I know there has been some work going on at Windows on porting their APIs to a meta-language. Does anyone know how much progress was made on that front?

The Windows meta-API thing is done: https://lib.rs/windows

We'll probably continue using C headers as a poor ABI definition format, even without writing programs in C. Sort-of like JSON used outside of JavaScript, or M4 known as autoconf syntax, rather than a standalone language.

But C headers as an ABI definition format are overcomplicated and fragile (e.g. dependent on system headers, compiler-specific built-in defs, and arbitrary contraptions that make config.h), and not expressive enough at the same time (e.g. lacking thread-safety information, machine-readable memory management, explicit feature flags, versioning, etc.).

So I think there's a motivation to come up with a better ABI and a better ABI definition format. For example, Swift has a stable ABI that C can't use, so there's already a chunk of macOS and iOS that has moved past C.

Not disagreeing about the issues of header files and the difficulty of consuming them from other languages (which was my point).

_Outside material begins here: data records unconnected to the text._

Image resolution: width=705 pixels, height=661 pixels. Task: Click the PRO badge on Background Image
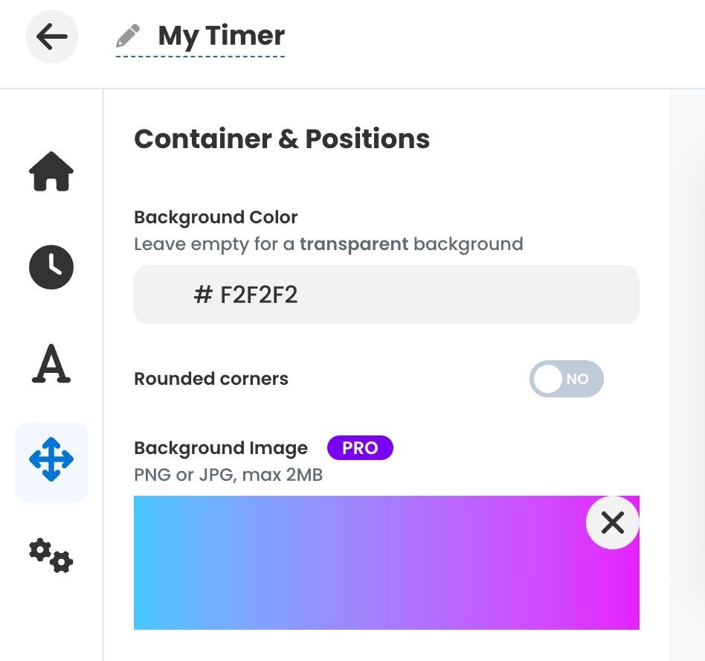click(360, 447)
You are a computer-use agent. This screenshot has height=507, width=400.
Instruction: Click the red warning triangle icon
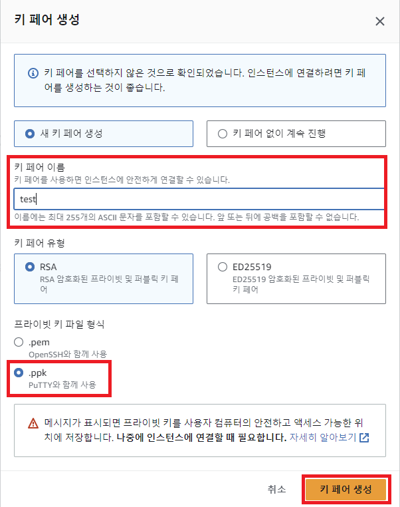33,423
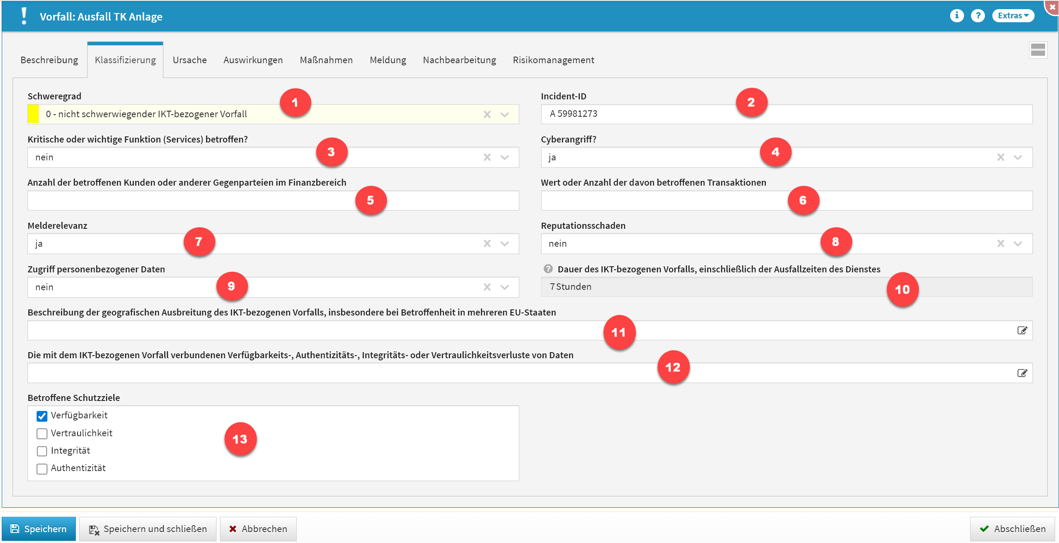Click Speichern und schließen button

(148, 529)
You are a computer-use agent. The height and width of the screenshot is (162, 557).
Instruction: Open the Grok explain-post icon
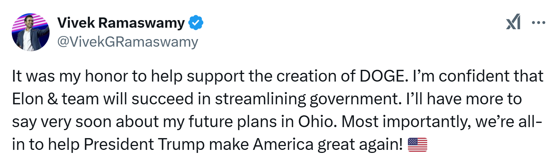point(513,24)
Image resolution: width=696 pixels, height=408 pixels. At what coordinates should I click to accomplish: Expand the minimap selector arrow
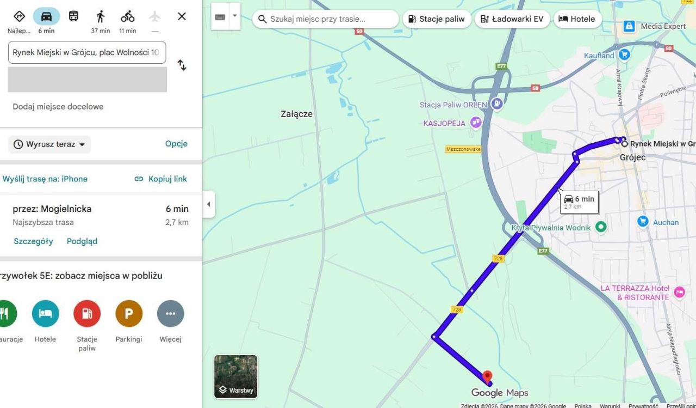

But regarding ABI definitions, I suspect that introducing "thread-safety information, machine-readable memory management, explicit feature flags" will make interopability at the binary level difficult or impossible, which is even worse.

Why do you think so? These things don't define binary layout, so they shouldn't interfere with it. In the worst case the extra information can be ignored entirely, and you'll have the status quo of poor thread safety, fragility of manual memory management, and crashes when the header version is different than binary .so version (the last point is super annoying. Even when the OS can version .so libs, C gives you absolutely no guarantee that the header include path and defines given to the compiler are compatible with lib include paths given to the linker).
On Android, ChromeOS, IBM i, z/OS, ClearPath it isn't.